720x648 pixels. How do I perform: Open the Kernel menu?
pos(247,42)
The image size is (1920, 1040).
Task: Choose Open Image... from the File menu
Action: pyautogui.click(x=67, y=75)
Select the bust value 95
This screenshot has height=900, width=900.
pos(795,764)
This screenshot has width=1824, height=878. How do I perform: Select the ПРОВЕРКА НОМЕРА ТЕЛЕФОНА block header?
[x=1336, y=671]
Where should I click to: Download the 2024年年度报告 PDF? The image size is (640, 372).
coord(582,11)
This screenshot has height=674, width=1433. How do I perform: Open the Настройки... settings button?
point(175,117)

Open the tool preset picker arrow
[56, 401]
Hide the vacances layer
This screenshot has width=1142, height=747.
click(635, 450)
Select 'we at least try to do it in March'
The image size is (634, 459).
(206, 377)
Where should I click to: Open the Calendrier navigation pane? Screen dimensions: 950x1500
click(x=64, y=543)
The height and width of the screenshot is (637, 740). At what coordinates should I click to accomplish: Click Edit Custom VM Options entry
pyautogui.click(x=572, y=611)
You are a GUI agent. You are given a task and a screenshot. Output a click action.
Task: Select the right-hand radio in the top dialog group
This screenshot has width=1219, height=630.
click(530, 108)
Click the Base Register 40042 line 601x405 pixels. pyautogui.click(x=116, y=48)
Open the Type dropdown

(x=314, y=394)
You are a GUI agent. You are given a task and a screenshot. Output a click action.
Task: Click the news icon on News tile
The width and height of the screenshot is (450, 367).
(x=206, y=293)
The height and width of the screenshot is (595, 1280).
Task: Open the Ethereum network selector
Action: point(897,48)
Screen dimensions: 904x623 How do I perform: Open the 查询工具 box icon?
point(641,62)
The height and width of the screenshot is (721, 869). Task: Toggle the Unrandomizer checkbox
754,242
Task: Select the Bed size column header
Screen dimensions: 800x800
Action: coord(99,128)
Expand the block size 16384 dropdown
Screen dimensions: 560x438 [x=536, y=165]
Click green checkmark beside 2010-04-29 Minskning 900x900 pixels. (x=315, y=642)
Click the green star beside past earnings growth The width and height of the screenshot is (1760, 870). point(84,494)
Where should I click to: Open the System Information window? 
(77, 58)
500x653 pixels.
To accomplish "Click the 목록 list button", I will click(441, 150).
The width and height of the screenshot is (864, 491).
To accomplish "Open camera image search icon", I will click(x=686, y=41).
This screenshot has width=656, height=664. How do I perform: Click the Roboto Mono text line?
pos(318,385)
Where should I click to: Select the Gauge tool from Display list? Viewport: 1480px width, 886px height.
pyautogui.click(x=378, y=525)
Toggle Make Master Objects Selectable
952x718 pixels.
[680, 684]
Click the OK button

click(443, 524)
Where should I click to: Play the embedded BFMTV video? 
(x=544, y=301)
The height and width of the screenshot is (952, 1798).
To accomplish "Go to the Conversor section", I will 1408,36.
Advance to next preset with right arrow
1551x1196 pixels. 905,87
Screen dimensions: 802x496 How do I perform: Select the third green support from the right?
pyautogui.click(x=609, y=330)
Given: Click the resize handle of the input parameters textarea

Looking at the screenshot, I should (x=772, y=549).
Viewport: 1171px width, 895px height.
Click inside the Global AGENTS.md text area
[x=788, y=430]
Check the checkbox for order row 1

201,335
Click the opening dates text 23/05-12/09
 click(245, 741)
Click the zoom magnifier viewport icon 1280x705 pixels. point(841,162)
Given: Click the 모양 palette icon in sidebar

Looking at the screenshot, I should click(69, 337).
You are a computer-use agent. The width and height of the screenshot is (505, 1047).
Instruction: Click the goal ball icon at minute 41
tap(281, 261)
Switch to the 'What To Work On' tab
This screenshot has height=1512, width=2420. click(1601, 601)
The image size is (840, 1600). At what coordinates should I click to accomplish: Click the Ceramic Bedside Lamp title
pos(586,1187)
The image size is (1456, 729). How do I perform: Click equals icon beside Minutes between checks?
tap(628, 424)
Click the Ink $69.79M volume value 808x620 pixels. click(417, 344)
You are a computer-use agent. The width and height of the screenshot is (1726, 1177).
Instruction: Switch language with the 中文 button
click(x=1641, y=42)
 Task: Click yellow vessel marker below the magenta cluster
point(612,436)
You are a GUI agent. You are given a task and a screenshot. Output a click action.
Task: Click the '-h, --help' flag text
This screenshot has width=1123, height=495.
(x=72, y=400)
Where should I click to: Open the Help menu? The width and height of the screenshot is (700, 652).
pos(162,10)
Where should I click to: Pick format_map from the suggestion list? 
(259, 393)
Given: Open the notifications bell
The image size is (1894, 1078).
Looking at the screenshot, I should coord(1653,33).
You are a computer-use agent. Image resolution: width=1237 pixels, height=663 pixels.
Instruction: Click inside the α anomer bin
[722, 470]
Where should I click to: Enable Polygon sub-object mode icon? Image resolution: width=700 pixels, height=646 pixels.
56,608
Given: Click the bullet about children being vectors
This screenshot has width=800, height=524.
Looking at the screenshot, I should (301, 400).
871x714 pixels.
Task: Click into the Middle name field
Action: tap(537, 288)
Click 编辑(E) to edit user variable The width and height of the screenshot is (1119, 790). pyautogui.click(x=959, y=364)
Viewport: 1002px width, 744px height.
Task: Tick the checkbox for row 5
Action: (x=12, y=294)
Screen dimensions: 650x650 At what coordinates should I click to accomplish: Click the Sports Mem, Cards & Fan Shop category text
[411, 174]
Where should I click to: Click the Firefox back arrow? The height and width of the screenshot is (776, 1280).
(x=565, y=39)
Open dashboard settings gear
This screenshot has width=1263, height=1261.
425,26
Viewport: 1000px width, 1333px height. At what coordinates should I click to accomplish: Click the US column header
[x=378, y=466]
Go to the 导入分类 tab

--

[ACTION ITEM]
Provide an exact copy of all the material.

[EXERCISE ANSWER]
720x648 pixels. How do I perform: Open the Kernel menu?
pos(247,42)
The image size is (1920, 1040).
Task: Choose Open Image... from the File menu
Action: pyautogui.click(x=67, y=75)
Select the bust value 95
This screenshot has height=900, width=900.
pos(795,764)
This screenshot has width=1824, height=878. How do I perform: Select the ПРОВЕРКА НОМЕРА ТЕЛЕФОНА block header?
[x=1336, y=671]
Where should I click to: Download the 2024年年度报告 PDF? The image size is (640, 372).
coord(582,11)
This screenshot has height=674, width=1433. How do I perform: Open the Настройки... settings button?
point(175,117)

Open the tool preset picker arrow
[56, 401]
Hide the vacances layer
This screenshot has width=1142, height=747.
click(635, 450)
Select 'we at least try to do it in March'
The image size is (634, 459).
(206, 377)
Where should I click to: Open the Calendrier navigation pane? Screen dimensions: 950x1500
click(x=64, y=543)
The height and width of the screenshot is (637, 740). At what coordinates should I click to accomplish: Click Edit Custom VM Options entry
pyautogui.click(x=572, y=611)
You are a GUI agent. You are given a task and a screenshot. Output a click action.
Task: Select the right-hand radio in the top dialog group
This screenshot has width=1219, height=630.
click(530, 108)
Click the Base Register 40042 line 601x405 pixels. pyautogui.click(x=116, y=48)
Open the Type dropdown

(x=314, y=394)
You are a GUI agent. You are given a task and a screenshot. Output a click action.
Task: Click the news icon on News tile
The width and height of the screenshot is (450, 367).
(x=206, y=293)
The height and width of the screenshot is (595, 1280).
Task: Open the Ethereum network selector
Action: point(897,48)
Screen dimensions: 904x623 How do I perform: Open the 查询工具 box icon?
point(641,62)
The height and width of the screenshot is (721, 869). Task: Toggle the Unrandomizer checkbox
754,242
Task: Select the Bed size column header
Screen dimensions: 800x800
Action: coord(99,128)
Expand the block size 16384 dropdown
Screen dimensions: 560x438 [x=536, y=165]
Click green checkmark beside 2010-04-29 Minskning 900x900 pixels. (x=315, y=642)
Click the green star beside past earnings growth The width and height of the screenshot is (1760, 870). point(84,494)
Where should I click to: Open the System Information window? 
(77, 58)
500x653 pixels.
To accomplish "Click the 목록 list button", I will click(441, 150).
The width and height of the screenshot is (864, 491).
To accomplish "Open camera image search icon", I will click(x=686, y=41).
This screenshot has width=656, height=664. How do I perform: Click the Roboto Mono text line?
pos(318,385)
Where should I click to: Select the Gauge tool from Display list? Viewport: 1480px width, 886px height.
pyautogui.click(x=378, y=525)
Toggle Make Master Objects Selectable
952x718 pixels.
[680, 684]
Click the OK button

click(443, 524)
Where should I click to: Play the embedded BFMTV video? 
(x=544, y=301)
The height and width of the screenshot is (952, 1798).
To accomplish "Go to the Conversor section", I will 1408,36.
Advance to next preset with right arrow
1551x1196 pixels. 905,87
Screen dimensions: 802x496 How do I perform: Select the third green support from the right?
pyautogui.click(x=609, y=330)
Given: Click the resize handle of the input parameters textarea

Looking at the screenshot, I should (x=772, y=549).
Viewport: 1171px width, 895px height.
Click inside the Global AGENTS.md text area
[x=788, y=430]
Check the checkbox for order row 1

201,335
Click the opening dates text 23/05-12/09
 click(245, 741)
Click the zoom magnifier viewport icon 1280x705 pixels. point(841,162)
Given: Click the 모양 palette icon in sidebar

Looking at the screenshot, I should click(69, 337).
You are a computer-use agent. The width and height of the screenshot is (505, 1047).
Instruction: Click the goal ball icon at minute 41
tap(281, 261)
Switch to the 'What To Work On' tab
This screenshot has height=1512, width=2420. click(1601, 601)
The image size is (840, 1600). At what coordinates should I click to accomplish: Click the Ceramic Bedside Lamp title
pos(586,1187)
The image size is (1456, 729). How do I perform: Click equals icon beside Minutes between checks?
tap(628, 424)
Click the Ink $69.79M volume value 808x620 pixels. click(417, 344)
You are a computer-use agent. The width and height of the screenshot is (1726, 1177).
Instruction: Switch language with the 中文 button
click(x=1641, y=42)
 Task: Click yellow vessel marker below the magenta cluster
point(612,436)
You are a GUI agent. You are given a task and a screenshot. Output a click action.
Task: Click the '-h, --help' flag text
This screenshot has width=1123, height=495.
(x=72, y=400)
Where should I click to: Open the Help menu? The width and height of the screenshot is (700, 652).
pos(162,10)
Where should I click to: Pick format_map from the suggestion list? 
(259, 393)
Given: Open the notifications bell
The image size is (1894, 1078).
Looking at the screenshot, I should coord(1653,33).
You are a computer-use agent. Image resolution: width=1237 pixels, height=663 pixels.
Instruction: Click inside the α anomer bin
[722, 470]
Where should I click to: Enable Polygon sub-object mode icon? Image resolution: width=700 pixels, height=646 pixels.
56,608
Given: Click the bullet about children being vectors
This screenshot has width=800, height=524.
Looking at the screenshot, I should (301, 400).
871x714 pixels.
Task: Click into the Middle name field
Action: tap(537, 288)
Click 编辑(E) to edit user variable The width and height of the screenshot is (1119, 790). pyautogui.click(x=959, y=364)
Viewport: 1002px width, 744px height.
Task: Tick the checkbox for row 5
Action: (x=12, y=294)
Screen dimensions: 650x650 At what coordinates should I click to accomplish: Click the Sports Mem, Cards & Fan Shop category text
[411, 174]
Where should I click to: Click the Firefox back arrow? The height and width of the screenshot is (776, 1280).
(x=565, y=39)
Open dashboard settings gear
This screenshot has width=1263, height=1261.
425,26
Viewport: 1000px width, 1333px height. At what coordinates should I click to accomplish: Click the US column header
[x=378, y=466]
Go to the 导入分类 tab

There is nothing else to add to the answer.